▸ **Dataset entries**
········

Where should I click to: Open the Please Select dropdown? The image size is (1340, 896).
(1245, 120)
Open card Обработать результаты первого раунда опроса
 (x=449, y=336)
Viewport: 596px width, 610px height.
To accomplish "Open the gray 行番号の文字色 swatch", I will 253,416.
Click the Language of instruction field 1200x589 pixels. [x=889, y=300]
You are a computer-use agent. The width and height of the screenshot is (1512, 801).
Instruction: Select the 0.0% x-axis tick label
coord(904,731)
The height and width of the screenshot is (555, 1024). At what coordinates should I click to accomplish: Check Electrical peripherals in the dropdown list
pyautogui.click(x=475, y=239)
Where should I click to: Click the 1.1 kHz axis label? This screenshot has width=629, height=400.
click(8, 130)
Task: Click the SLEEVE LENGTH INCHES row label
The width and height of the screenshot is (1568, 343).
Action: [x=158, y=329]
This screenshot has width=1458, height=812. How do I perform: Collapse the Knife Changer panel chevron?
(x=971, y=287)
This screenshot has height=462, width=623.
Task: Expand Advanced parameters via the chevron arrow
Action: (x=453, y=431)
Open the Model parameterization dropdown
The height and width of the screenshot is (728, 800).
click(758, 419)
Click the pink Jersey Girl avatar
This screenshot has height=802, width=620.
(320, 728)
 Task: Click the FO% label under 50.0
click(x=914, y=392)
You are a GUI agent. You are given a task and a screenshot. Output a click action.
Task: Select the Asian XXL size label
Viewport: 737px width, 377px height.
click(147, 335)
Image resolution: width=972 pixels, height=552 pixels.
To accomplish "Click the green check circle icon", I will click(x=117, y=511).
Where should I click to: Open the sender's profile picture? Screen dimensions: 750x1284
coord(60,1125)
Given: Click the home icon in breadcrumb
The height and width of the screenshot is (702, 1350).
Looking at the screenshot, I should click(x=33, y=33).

········

▸ **Required action**
Among the lines above, find each one containing the string "icon" and copy it.

▸ **Written answer**
To accomplish "Click the green check circle icon", I will click(x=117, y=511).
Given: Click the home icon in breadcrumb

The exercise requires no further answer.